Although New Jersey voters approved adult-use cannabis via Question 1 in the November 2020 election, they still have no place to legally buy it.
Among the four states that passed adult-use measures in that election, Arizona launched sales on Jan. 22, 2021, Montana launched sales on Jan. 1, 2022, South Dakota had its ballot amendment struck down, and New Jersey has missed multiple deadlines geared toward launching its licensed retail program.
Most recently, the Garden State missed a self-imposed Feb. 22 deadline to open dispensaries. But there was no enforcement mechanism for that date, which was more of a symbolic target to get the ball (and the joints) rolling.
Last month, the executive director of the state’s Cannabis Regulatory Commission (CRC), Jeff Brown, said there were still a lot of moving parts associated with the deadline, adding there was no firm commitment to meet that target.
It wasn’t the first deadline New Jersey missed, symbolic or otherwise. The CRC was scheduled to begin accepting and processing business license applications on Sept. 18, 2021, but had to delay that effort too.

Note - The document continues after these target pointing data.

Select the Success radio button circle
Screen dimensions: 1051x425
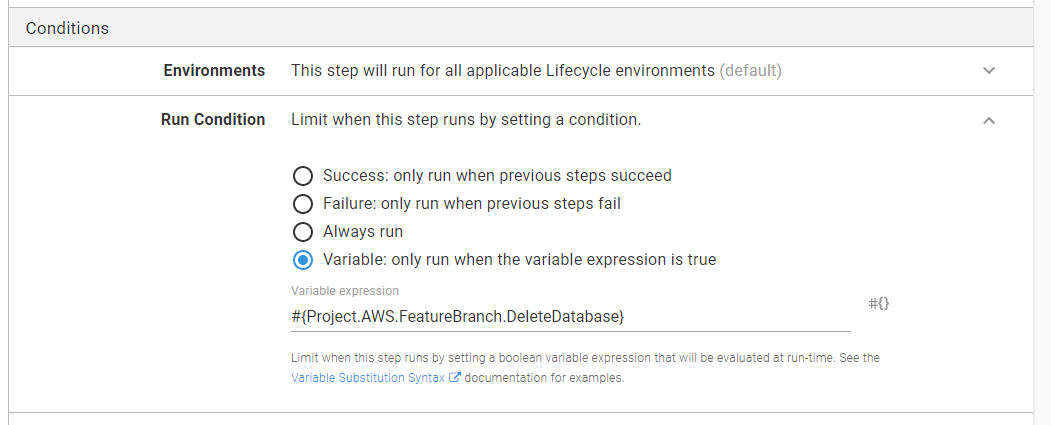pyautogui.click(x=303, y=176)
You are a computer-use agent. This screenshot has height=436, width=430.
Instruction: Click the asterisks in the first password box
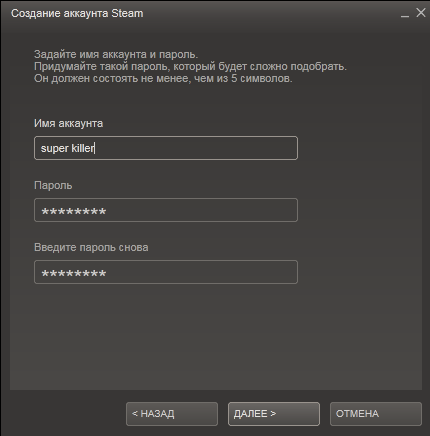74,212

Despite missing this week’s retail launch, Gov. Phil Murphy offered optimism that the forthcoming program is “within weeks” of medical cannabis dispensaries transitioning to offer products to adult-use shoppers.

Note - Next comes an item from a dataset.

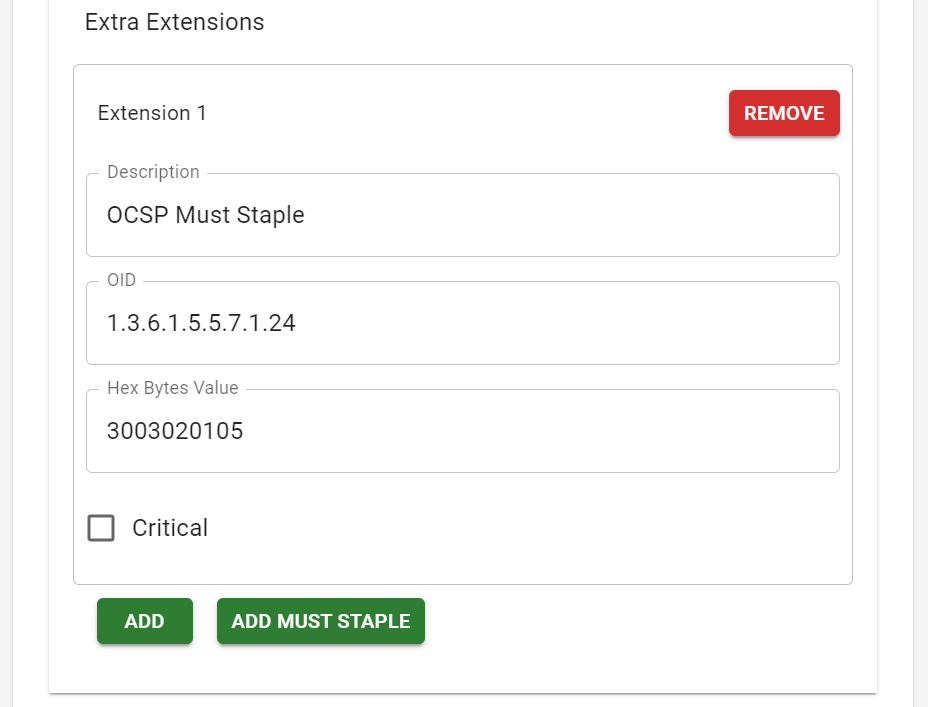This screenshot has width=928, height=707.
Task: Click the Hex Bytes Value floating label
Action: pos(173,388)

“If I had to predict, we are within weeks—I would hope in March—you would see implicit movement on the medical dispensaries, some of them being able to sell recreational,” Murphy said during his radio show on WBGO in Newark. “They’ve got to prove they’ve got the supply for their medical customers.”

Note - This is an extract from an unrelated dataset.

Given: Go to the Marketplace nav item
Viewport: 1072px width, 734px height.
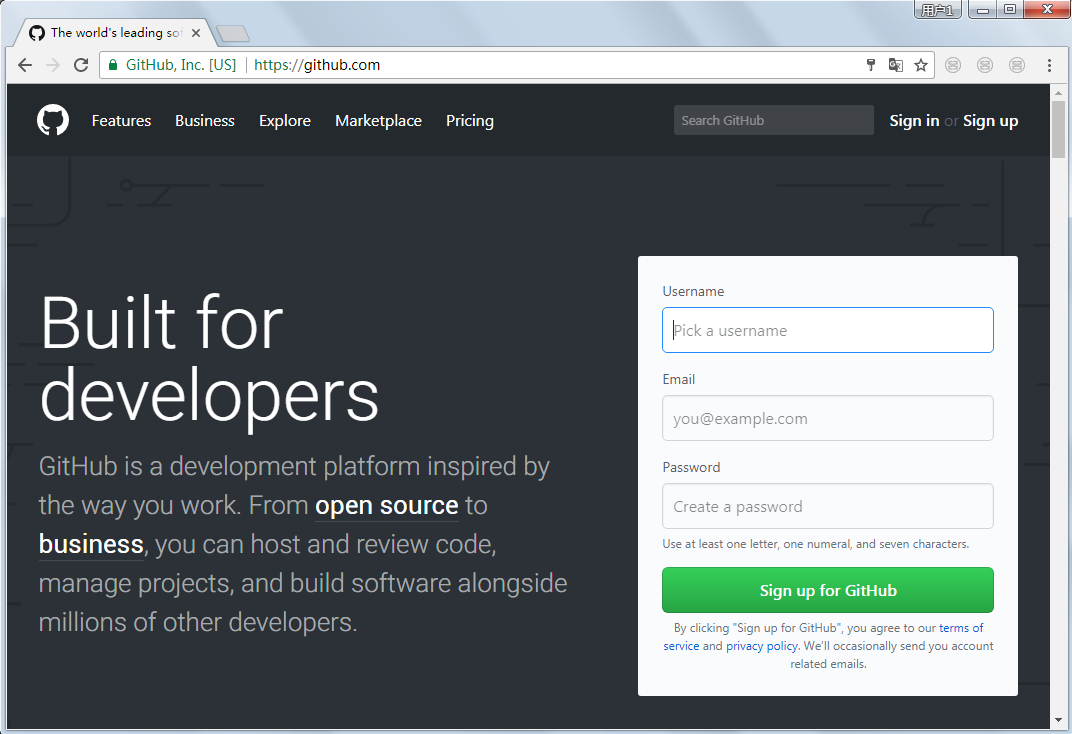Looking at the screenshot, I should coord(378,121).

As the CRC continues to review applications for licenses, Brown said one of the factors holding up the retail launch includes a lack of confirmation from local municipalities, where officials must provide in writing that they support the medical cannabis cultivators and dispensaries in their communities transitioning to the adult-use market, NJ.com reported.
There are 11 companies with 23 retail locations selling cannabis to the state’s 120,000-plus registered patients, according to CRC.
“It’s the priority of the CRC to get recreational sales started as soon as we can, but we have to do it in a way that’s compliant with the law,” Brown said during a meeting last month. “We need the industry to get there.”